Since the peak last April total exchange balances have dropped ~616k bitcoin, taking the supply of bitcoin held on exchanges from ~16% down to ~13%. The trend does not seem to be slowing down yet:
Zooming in on Coinbase shows an even more interesting pattern - until December Coinbase’s balance was steady around ~1M btc. Then starting in 2021 you can see a steady drumbeat of massive ~40-60k btc withdrawals:
Those are whale footprints! Some large entity or entities started acquiring Bitcoin at the beginning of the year and they are making monthly withdrawals of ~$1-3M worth from Coinbase. This is what dollar cost averaging looks like at institutional scale.
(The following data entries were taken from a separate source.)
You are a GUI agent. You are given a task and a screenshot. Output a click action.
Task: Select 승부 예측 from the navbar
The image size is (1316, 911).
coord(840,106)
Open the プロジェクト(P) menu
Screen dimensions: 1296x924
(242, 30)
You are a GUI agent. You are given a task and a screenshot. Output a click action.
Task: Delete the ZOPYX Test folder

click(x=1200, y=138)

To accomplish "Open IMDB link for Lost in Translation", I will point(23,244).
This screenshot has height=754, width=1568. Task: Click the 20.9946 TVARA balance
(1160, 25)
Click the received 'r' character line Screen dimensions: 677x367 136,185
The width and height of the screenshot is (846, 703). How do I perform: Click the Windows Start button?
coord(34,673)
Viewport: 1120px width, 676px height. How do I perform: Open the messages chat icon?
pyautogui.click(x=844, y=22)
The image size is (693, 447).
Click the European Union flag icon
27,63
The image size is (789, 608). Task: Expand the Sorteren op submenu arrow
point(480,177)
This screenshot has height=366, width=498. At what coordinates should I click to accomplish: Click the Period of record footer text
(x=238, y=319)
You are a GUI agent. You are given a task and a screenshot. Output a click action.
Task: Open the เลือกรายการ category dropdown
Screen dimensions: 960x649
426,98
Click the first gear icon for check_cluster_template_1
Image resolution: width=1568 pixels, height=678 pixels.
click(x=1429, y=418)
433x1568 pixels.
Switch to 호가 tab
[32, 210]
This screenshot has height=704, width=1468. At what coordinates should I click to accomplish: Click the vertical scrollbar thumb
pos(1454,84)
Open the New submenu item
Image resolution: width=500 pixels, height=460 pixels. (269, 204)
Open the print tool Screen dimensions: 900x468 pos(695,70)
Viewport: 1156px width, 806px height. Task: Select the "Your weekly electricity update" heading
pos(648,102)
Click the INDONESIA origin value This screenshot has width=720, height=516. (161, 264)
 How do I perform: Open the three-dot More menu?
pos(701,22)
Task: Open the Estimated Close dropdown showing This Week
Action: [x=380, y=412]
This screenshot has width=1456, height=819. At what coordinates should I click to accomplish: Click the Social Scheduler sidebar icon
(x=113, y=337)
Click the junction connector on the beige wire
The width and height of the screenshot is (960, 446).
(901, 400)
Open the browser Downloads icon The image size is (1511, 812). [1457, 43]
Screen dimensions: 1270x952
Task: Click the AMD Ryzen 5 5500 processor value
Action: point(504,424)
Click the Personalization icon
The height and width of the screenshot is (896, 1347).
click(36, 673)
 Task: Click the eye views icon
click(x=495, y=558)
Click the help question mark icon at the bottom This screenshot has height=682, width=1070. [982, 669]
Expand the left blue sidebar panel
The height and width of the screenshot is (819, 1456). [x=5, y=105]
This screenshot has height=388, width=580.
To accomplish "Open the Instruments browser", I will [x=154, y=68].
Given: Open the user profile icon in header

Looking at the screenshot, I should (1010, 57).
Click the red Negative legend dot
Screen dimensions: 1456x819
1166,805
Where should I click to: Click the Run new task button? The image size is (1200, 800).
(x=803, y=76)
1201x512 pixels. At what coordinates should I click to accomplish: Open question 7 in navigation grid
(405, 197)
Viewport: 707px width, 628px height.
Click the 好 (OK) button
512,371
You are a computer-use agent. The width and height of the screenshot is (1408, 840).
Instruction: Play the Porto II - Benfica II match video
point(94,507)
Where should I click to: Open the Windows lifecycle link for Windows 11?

Other stuff happening right now:
In May of last year Goldman Sachs said Bitcoin was "not an asset class" and "not a suitable investment." Cut to today and Goldman Sachs has just announced they will begin offering Bitcoin funds and Bitcoin custody to their high-net-worth clients sometime next quarter. Goldman Sachs defines HNWI as having a net worth >$1M. According to the Global Wealth Report there are ~46.8M millionaires. There are only 21M bitcoin. Get yours while supplies last.
Nic Carter wrote a long, carefully researched essay full of specific quantifiable estimates to argue that Bitcoin consumes primarily nonrival energy (what I have in the past called wasted energy) and leftover semiconductor capacity. Bitcoin is a scavenger. This is the most concrete exploration of how that plays out in practice that I know of:
Presented without comment:
Congratulations to everyone with "Teletubbies cross-promote Bitcoin" on their 2021 Bingo cards. I have to admit, I did not see this one coming.